**Task description:**
From the forum thread about duplicating a Spark DataFrame row, reproduce the stretch from "resultDf.show()" through "cols=df.columns.map(x => col(x))" word for word.

**Exercise text:**
Reputation: 360
Assuming the following Dataframe df1
:
df1 :
+---------+--------+-------+
|A |B |C |
+---------+--------+-------+
|toto |tata |titi |
+---------+--------+-------+
I have the N = 3
integer which I want to use in order to create 3
duplicates in the df2
Dataframe using df1
:
df2 :
+---------+--------+-------+
|A |B |C |
+---------+--------+-------+
|toto |tata |titi |
|toto |tata |titi |
|toto |tata |titi |
+---------+--------+-------+
Any ideas ?
Upvotes: 2
Views: 125
Reputation: 4045
You can use foldLeft
along with Dataframe's union
import org.apache.spark.sql.DataFrame
object JoinDataFrames {
def main(args: Array[String]): Unit = {
val spark = Constant.getSparkSess
import spark.implicits._
val df = List(("toto","tata","titi")).toDF("A","B","C")
val N = 3;
val resultDf = (1 until N).foldLeft( df)((dfInner : DataFrame, count : Int) => {
df.union(dfInner)
})
resultDf.show()
}
}
Upvotes: 1
Reputation: 31460
From Spark-2.4+
use arrays_zip + array_repeat + explode
functions for this case.
val df=Seq(("toto","tata","titi")).toDF("A","B","C")
df.withColumn("arr",explode(array_repeat(arrays_zip(array("A"),array("B"),array("c")),3))).
drop("arr").
show(false)
//or dynamic way
val cols=df.columns.map(x => col(x))
df.withColumn("arr",explode(array_repeat(arrays_zip(array(cols:_*)),3))).
drop("arr").
show(false)
//+----+----+----+
//|A |B |C |
//+----+----+----+
//|toto|tata|titi|
//|toto|tata|titi|
//|toto|tata|titi|
//+----+----+----+
Upvotes: 1

**The data:**

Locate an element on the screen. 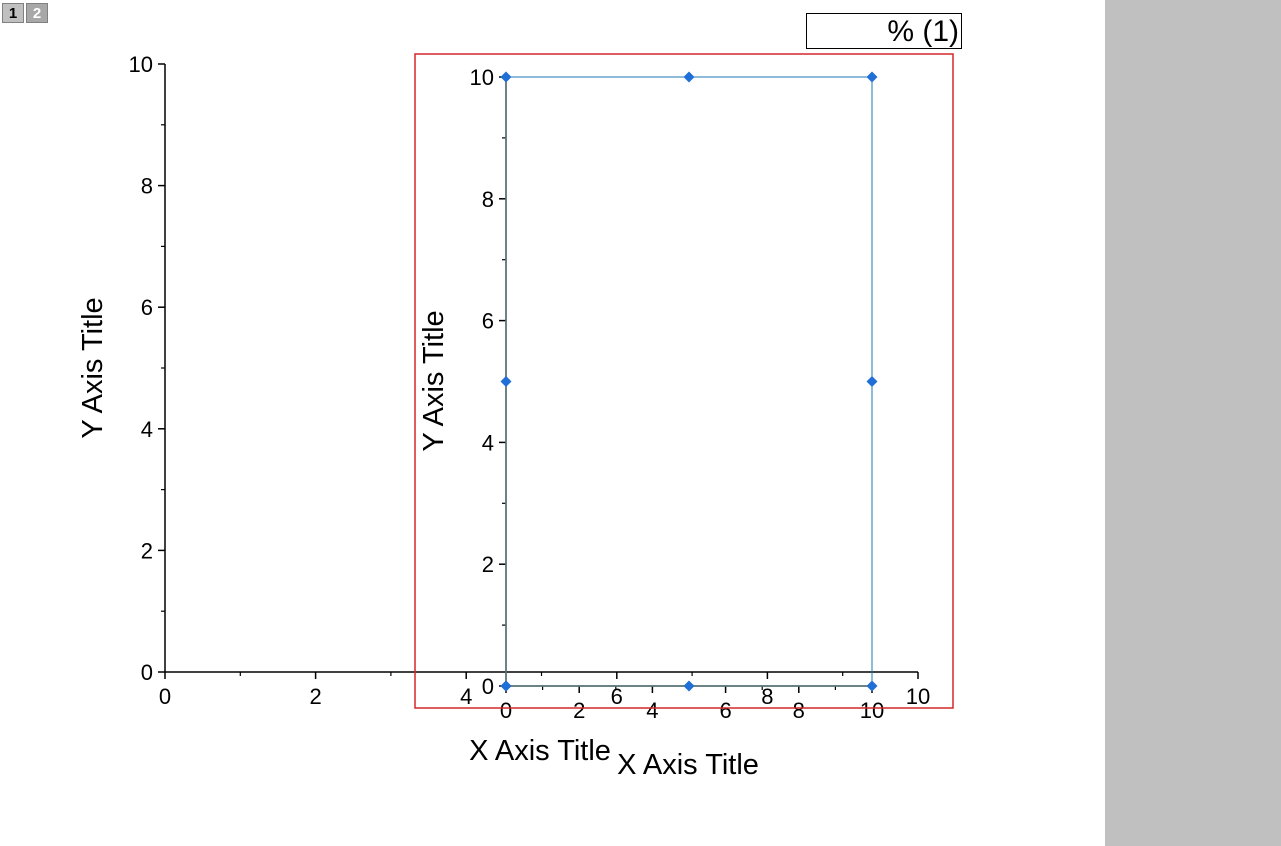 The width and height of the screenshot is (1281, 846). legend: % (1) is located at coordinates (884, 31).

**Answer to the problem:**
resultDf.show()
}
}
Upvotes: 1
Reputation: 31460
From Spark-2.4+
use arrays_zip + array_repeat + explode
functions for this case.
val df=Seq(("toto","tata","titi")).toDF("A","B","C")
df.withColumn("arr",explode(array_repeat(arrays_zip(array("A"),array("B"),array("c")),3))).
drop("arr").
show(false)
//or dynamic way
val cols=df.columns.map(x => col(x))